Grant Curtis has executive produced blockbuster hits such as The Gift, Drag Me To Hell, Oz the Great and Powerful, and most notably Sam Raimi's Spider Man trilogy. Curtis was at Loyola Marymount University for a student-moderated interview in partnership with LMU's ROAR network. Here are some highlights:
You started out as Sam Raimi's assistant. How did that happen?
I was actually living here [Los Angeles] when my neighbor told me that a director was looking for an assistant. At the time I don't think I realized it was Sam. I interviewed and, somehow, I got the job.
What's it like working with him?
He's great. I've collaborated with him throughout most of my career, and I don't think that would be possible if we didn't click on a personal level. And that's really what Hollywood is about. It's about making connections and working with people you work well with.
You made cameos in two of the Spider Man movies. What was that like?
I played a hot-dog vendor in the first movie. In the second, I was a cop who gets knocked out. It was a blast.
So any possibility of you becoming an actor?
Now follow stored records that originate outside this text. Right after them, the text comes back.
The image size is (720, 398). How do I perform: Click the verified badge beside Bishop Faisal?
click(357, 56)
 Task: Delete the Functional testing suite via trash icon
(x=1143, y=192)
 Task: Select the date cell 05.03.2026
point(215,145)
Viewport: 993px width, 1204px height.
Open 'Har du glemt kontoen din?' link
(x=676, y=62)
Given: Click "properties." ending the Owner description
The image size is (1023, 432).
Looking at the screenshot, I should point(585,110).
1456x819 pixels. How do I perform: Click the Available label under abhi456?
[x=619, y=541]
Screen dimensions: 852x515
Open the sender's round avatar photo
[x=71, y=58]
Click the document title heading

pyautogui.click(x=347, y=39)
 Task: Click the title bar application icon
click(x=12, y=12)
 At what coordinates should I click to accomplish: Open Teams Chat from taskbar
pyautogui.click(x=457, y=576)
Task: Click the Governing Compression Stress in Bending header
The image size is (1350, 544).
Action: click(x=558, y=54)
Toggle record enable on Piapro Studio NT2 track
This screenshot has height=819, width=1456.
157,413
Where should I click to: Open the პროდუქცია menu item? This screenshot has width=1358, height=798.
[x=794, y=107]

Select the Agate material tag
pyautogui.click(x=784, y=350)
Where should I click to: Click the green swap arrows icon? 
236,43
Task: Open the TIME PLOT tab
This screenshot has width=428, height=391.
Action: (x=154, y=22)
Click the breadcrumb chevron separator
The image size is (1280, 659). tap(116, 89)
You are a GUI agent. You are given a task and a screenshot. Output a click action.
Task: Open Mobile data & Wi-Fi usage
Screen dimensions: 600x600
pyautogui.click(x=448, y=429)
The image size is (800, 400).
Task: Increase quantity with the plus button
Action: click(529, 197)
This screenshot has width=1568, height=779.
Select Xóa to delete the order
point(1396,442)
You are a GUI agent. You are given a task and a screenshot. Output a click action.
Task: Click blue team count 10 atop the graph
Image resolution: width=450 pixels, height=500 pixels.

God no. I can't act. There are people who think they can act. I am very certain that I cannot act. Acting is much harder than people believe it to be. It looks easy because these actors are literally paid to make what they do look natural. So, no. I think I'll stick to producing.
Who has been your favorite actor to work with?
You know, most of the actors I've worked with have been great to work with. As a producer, you interact with them on a daily basis when you're filming and I've been able to collaborate really well with some actors. I wouldn't say I have a favorite.
Do you have a least favorite?
There are bound to be people you disagree with. But no. No one stands out as being especially challenging to work with.
Who's an actor or an actress you want to work with?
That's a tough one, especially because there's so much talent out there right now. I'd have to say Brad Pitt. He's great. Did you know we both went to the same University [University of Central Missouri]? Obviously when you think of Missouri, you don't think of the film industry. But in a way, he put us on the map.
What advice do you have for people aspiring to work in the film industry?
Do everything. Do the jobs that no one wants to do. And, this is very important, be a good person. It sounds strange but you can't forget that this industry is all about who you know. As I said, people want to work with people who they enjoy working with. People want to work with nice people.